Alors que les entreprises sont fondées pour générer des bénéfices, les équipes doivent gagner des trophées, et pour les fans desBlaugrana gâtés par le succès pendant les jours de gloire de leur joueur talisman, Lionel Messi, les temps ont été brutaux ces derniers temps.
Tout aussi importante que sa réussite sur le terrain est sa signification pour la société catalane au sens large. La signature de Lewandowski est censée restaurer la fierté blessée du club et de la région.
Comme le dit littéralement sa devise"Mes que un club", Barcelone est "plus qu'un club".
C'est une institution culturelle, internationalement peut-être le symbole le plus proéminent de l'identité ethnique de la région autonome, et reste par conséquent - qu'il le veuille ou non - un porte-drapeau du mouvement d'autodétermination en cours, même après la répression sanglante de l'Espagne en 2017.
Les tensions financières résultant de deux années de pandémie ont toutefois remodelé l'économie du sport.
Une douzaine des équipes les plus connues d'Espagne, d'Italie et d'Angleterre, dont le FC Barcelone, ont risqué l'indignation en annonçant la création d'une nouvelle Super Ligue européenne dans le but de renflouer leurs caisses épuisées. Le projet a été abandonné quelques jours plus tard à la suite d'une réaction des fans de la Premier League qui s'opposaient à une commercialisation accrue du sport.
Le président du Barça, M. Laporta, n'ayant pas beaucoup d'options pour trouver de l'argent, a été contraint de laisser Messi partir la saison dernière pour le Paris Saint-Germain, un rival soutenu par le Qatar.

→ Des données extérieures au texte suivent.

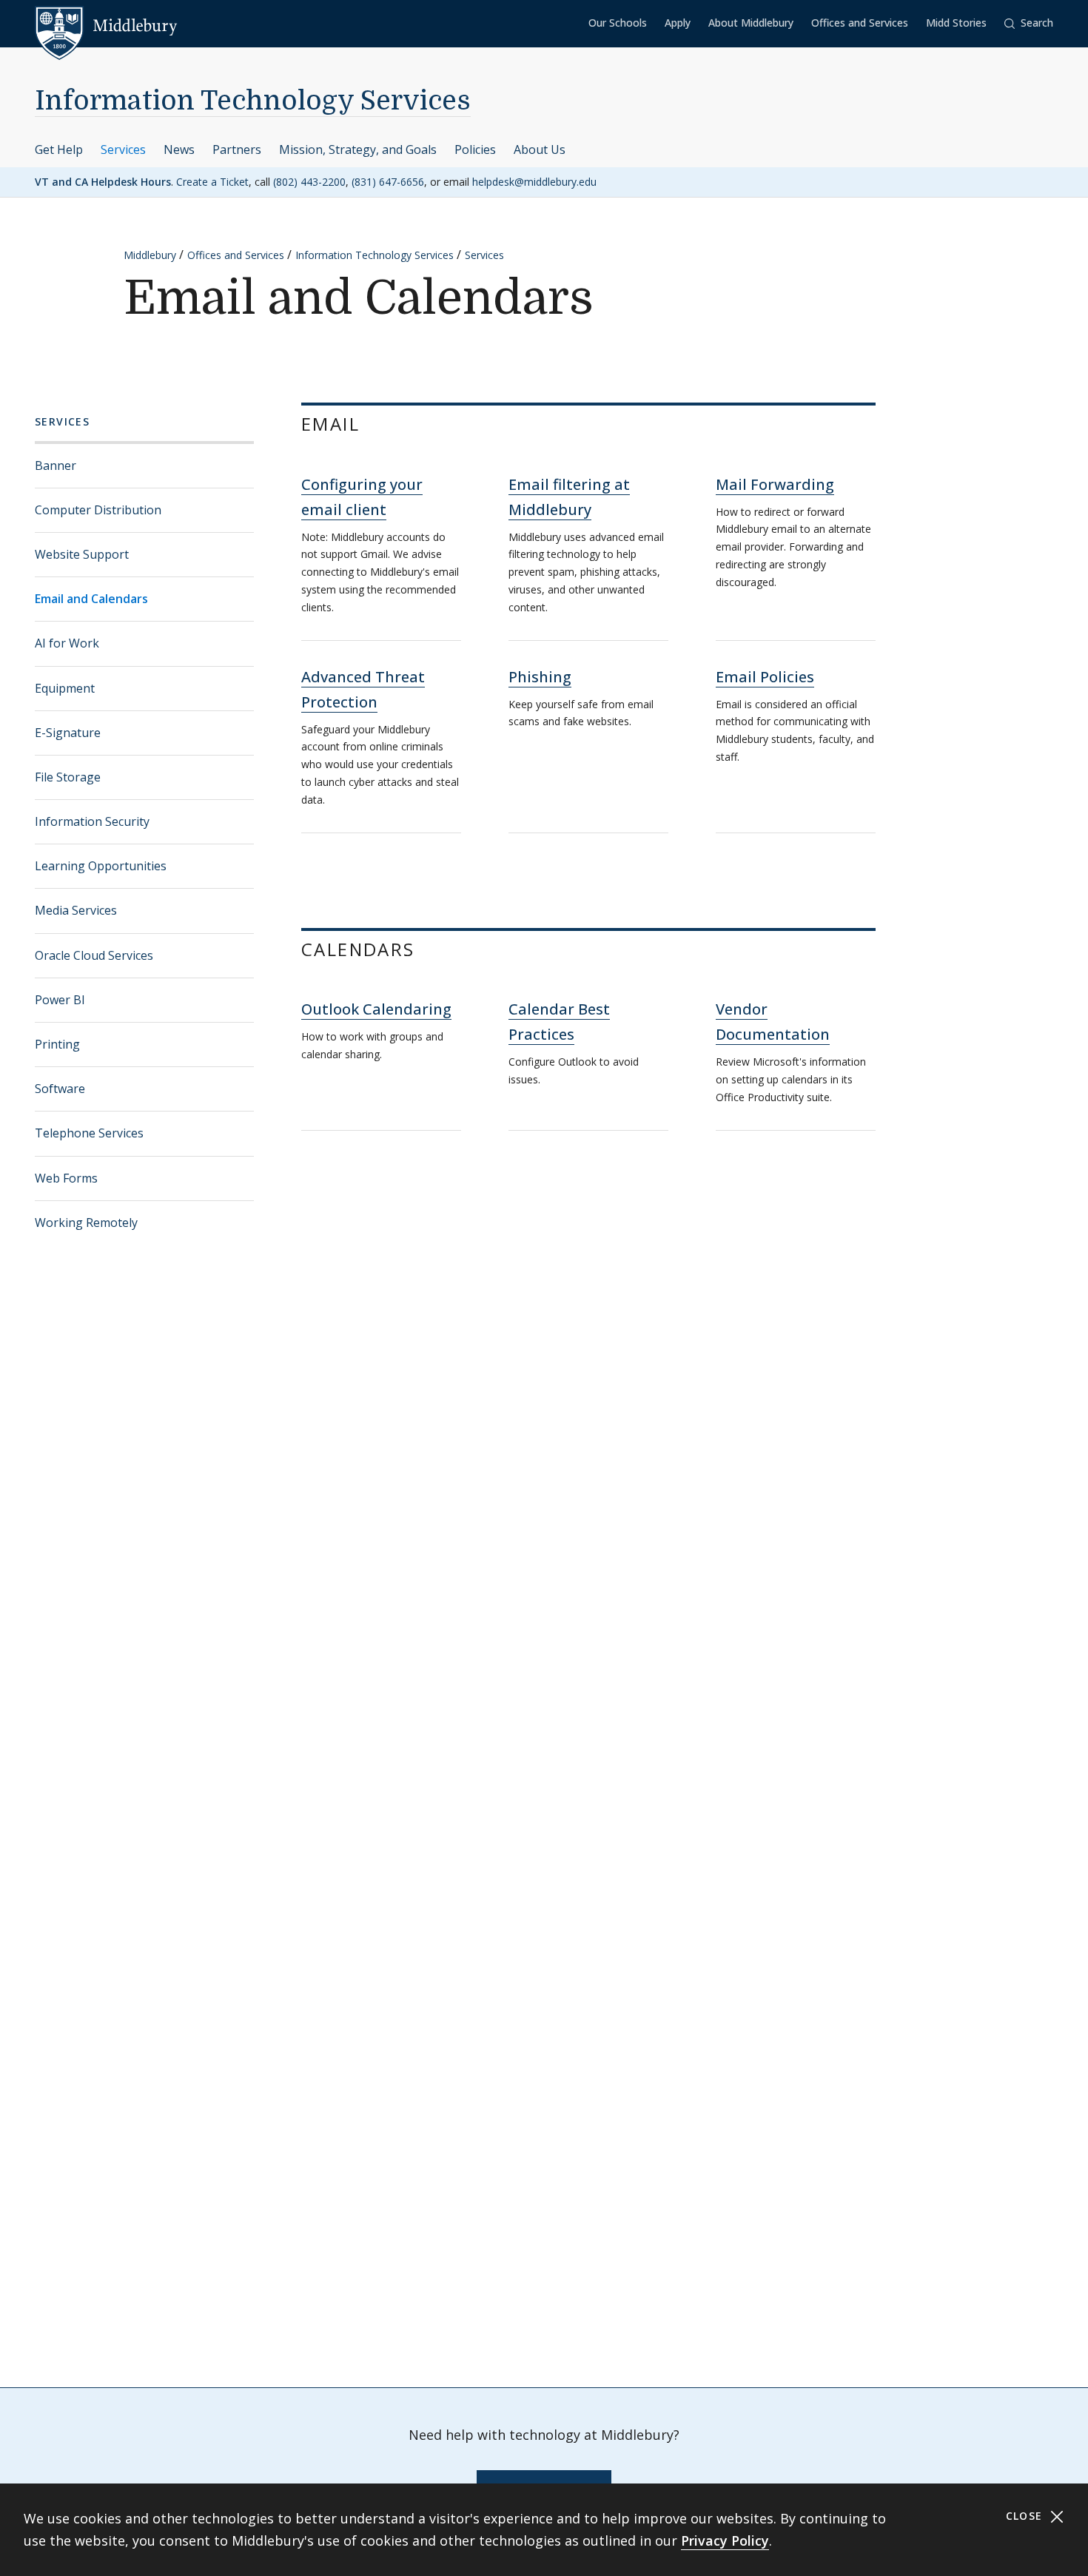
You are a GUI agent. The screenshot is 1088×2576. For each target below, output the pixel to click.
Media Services (76, 910)
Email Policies (765, 677)
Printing (57, 1044)
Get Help (59, 149)
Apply (678, 23)
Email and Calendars (91, 599)
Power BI (60, 1000)
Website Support (82, 554)
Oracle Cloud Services (94, 955)
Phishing (539, 677)
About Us (539, 149)
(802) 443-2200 (309, 182)
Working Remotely (86, 1222)
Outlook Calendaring (376, 1009)
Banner (55, 465)
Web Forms (66, 1178)
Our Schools (617, 23)
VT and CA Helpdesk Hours (103, 182)
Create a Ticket (212, 182)
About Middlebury (750, 23)
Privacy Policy (725, 2540)
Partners (236, 149)
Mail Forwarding (775, 484)
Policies (475, 149)
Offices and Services (859, 23)
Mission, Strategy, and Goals (358, 149)
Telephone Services (89, 1133)
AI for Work (67, 643)
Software (60, 1088)
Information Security (92, 821)
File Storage (68, 777)
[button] (1028, 23)
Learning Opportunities (101, 866)
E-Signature (68, 732)
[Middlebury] (106, 26)
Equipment (65, 688)
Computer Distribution (98, 510)
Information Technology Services (253, 101)
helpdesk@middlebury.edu (534, 182)
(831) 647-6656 (388, 182)
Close (1026, 2516)
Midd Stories (956, 23)
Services (123, 149)
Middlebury (150, 255)
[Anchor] (379, 423)
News (179, 149)
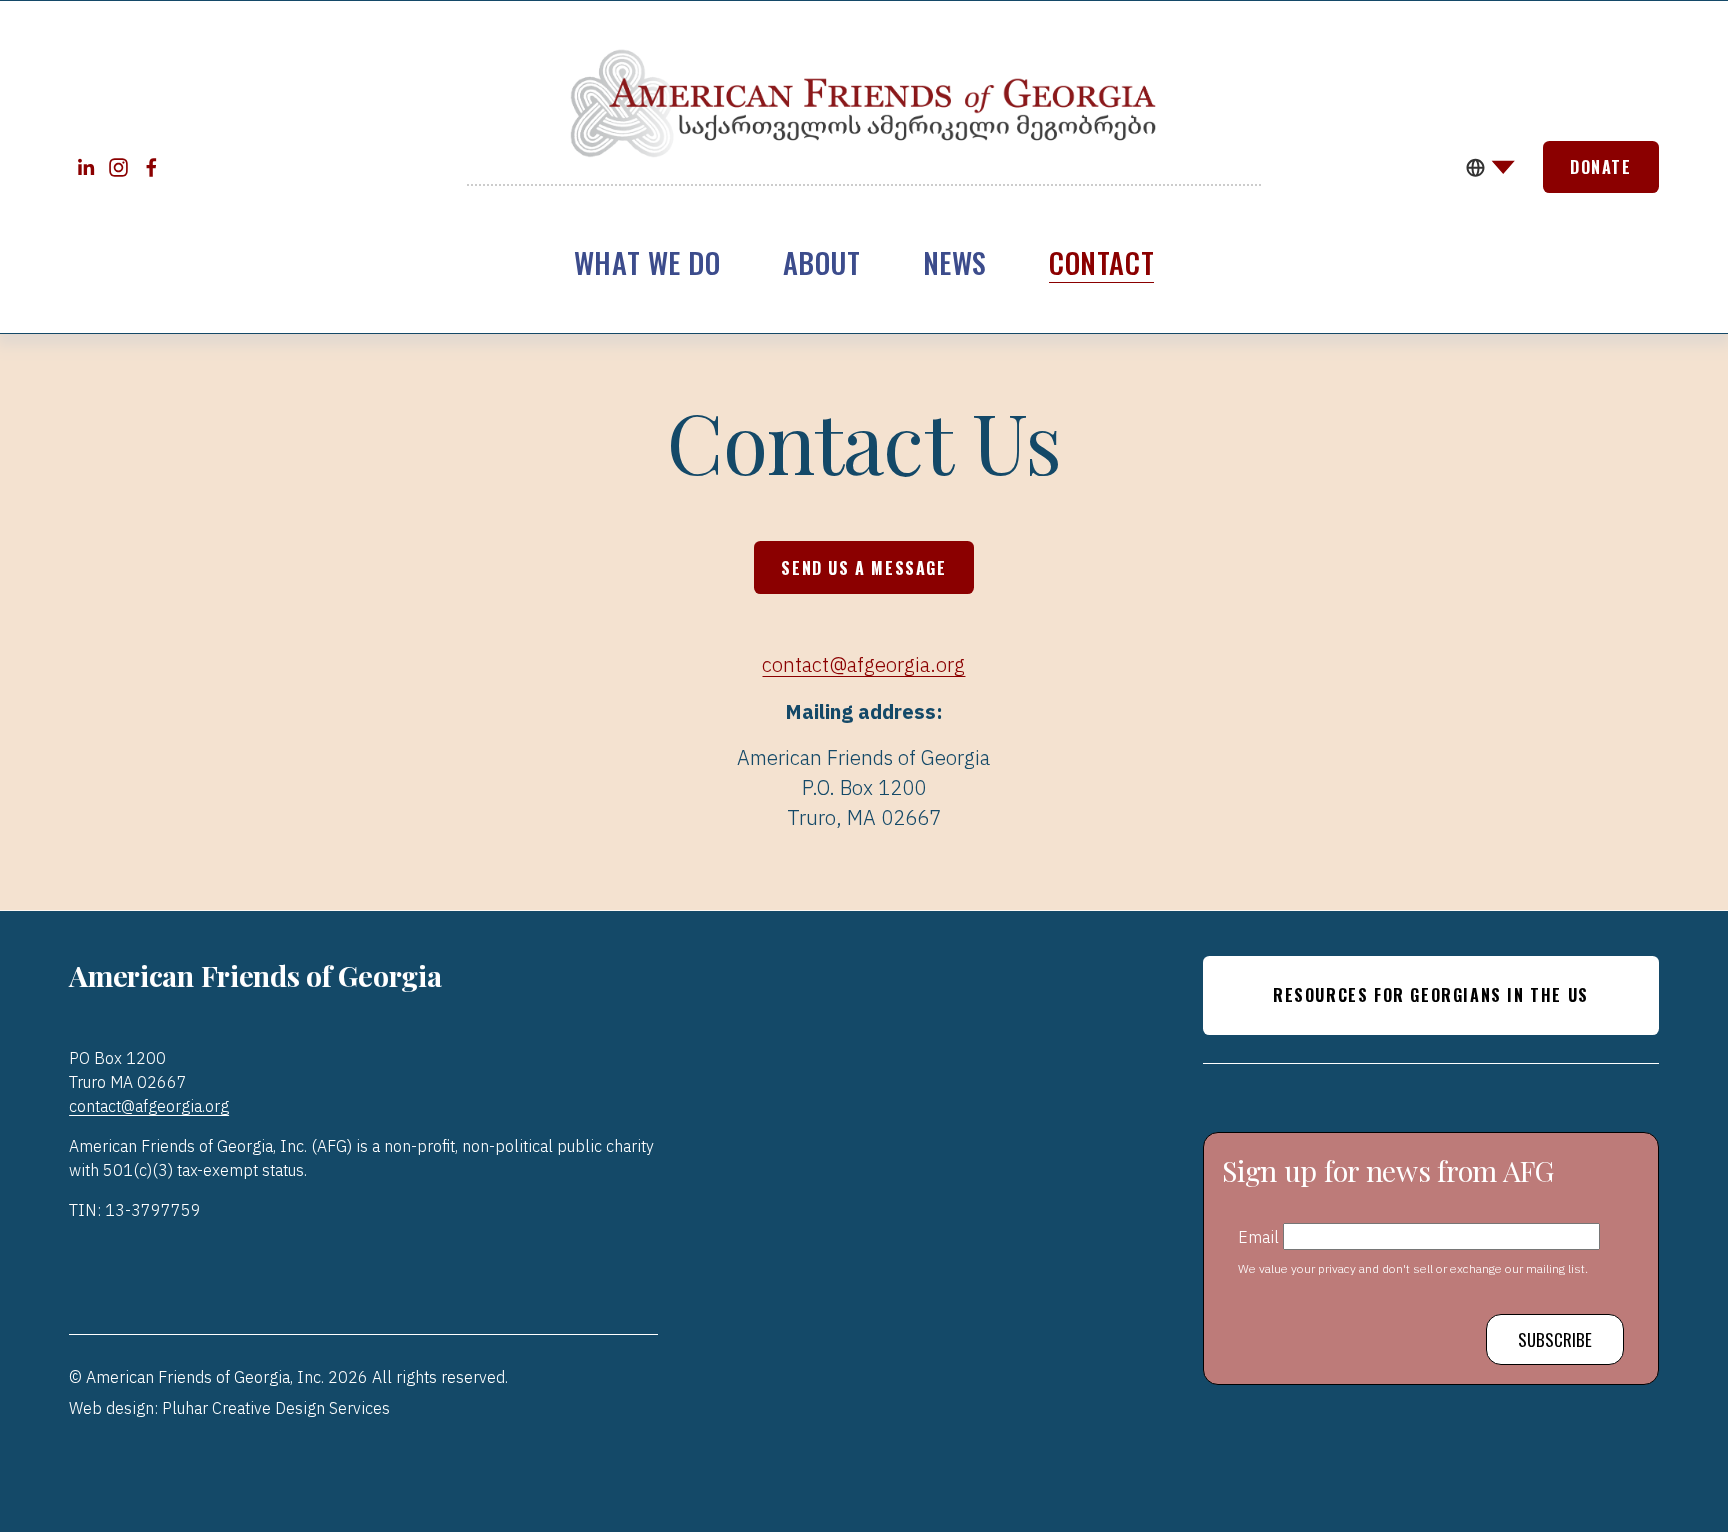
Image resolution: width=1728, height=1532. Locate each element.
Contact (1101, 262)
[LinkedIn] (85, 167)
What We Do (647, 262)
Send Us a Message (863, 568)
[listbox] (1491, 167)
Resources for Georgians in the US (1431, 995)
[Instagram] (118, 167)
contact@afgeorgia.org (863, 664)
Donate (1601, 167)
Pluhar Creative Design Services (276, 1407)
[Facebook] (151, 167)
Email (1260, 1236)
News (955, 262)
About (822, 262)
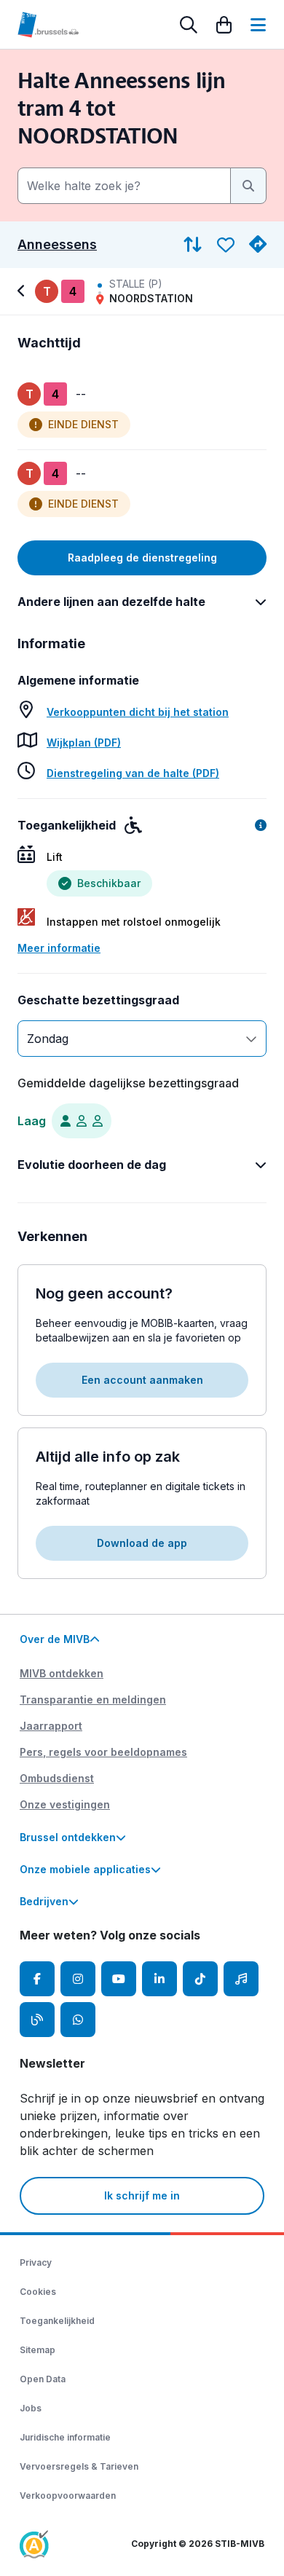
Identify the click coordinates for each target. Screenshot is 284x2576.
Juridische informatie (65, 2437)
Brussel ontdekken (68, 1837)
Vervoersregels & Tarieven (79, 2466)
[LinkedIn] (159, 1978)
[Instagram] (77, 1978)
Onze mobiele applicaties (85, 1869)
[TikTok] (200, 1978)
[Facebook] (37, 1978)
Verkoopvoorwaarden (68, 2495)
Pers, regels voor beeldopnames (103, 1752)
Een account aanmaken (142, 1380)
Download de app (142, 1543)
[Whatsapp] (77, 2019)
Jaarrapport (51, 1726)
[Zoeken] (188, 25)
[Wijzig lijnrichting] (192, 244)
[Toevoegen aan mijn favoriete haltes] (225, 244)
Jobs (31, 2408)
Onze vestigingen (65, 1804)
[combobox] (124, 186)
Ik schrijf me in (142, 2195)
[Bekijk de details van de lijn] (23, 291)
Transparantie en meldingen (93, 1699)
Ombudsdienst (57, 1778)
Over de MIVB (55, 1639)
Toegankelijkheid (57, 2320)
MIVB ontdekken (61, 1673)
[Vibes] (241, 1978)
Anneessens (57, 244)
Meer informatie (58, 948)
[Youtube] (118, 1978)
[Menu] (258, 24)
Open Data (43, 2379)
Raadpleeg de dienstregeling (142, 557)
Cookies (38, 2291)
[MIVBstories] (37, 2019)
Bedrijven (44, 1901)
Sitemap (37, 2349)
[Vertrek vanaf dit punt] (258, 244)
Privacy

Cette décision a été prise alors que le septuple footballeur de l'année a été pratiquement élevé par le club, qui a payé ses traitements hormonaux et a perfectionné ses compétences dans la plus célèbre académie de jeunes du sport, La Masia.
Plus récemment, le Barça a pris la décision fatidique en avril de monétiser sa popularité mondiale en ouvrant l'adhésion à tout le monde dans le monde entier.
Auparavant, le Barça avait des obstacles prohibitifs conçus pour garantir que les membres ayant un droit de vote à la direction du club vivaient en Catalogne et avaient un lien durable avec le club, au mieux transmis par la famille d'une génération à l'autre.
L'accord de la Sixième Rue peut permettre au Barça de gagner du temps pour réintégrer l'élite européenne, mais cela pourrait se faire au détriment de ses succès futurs.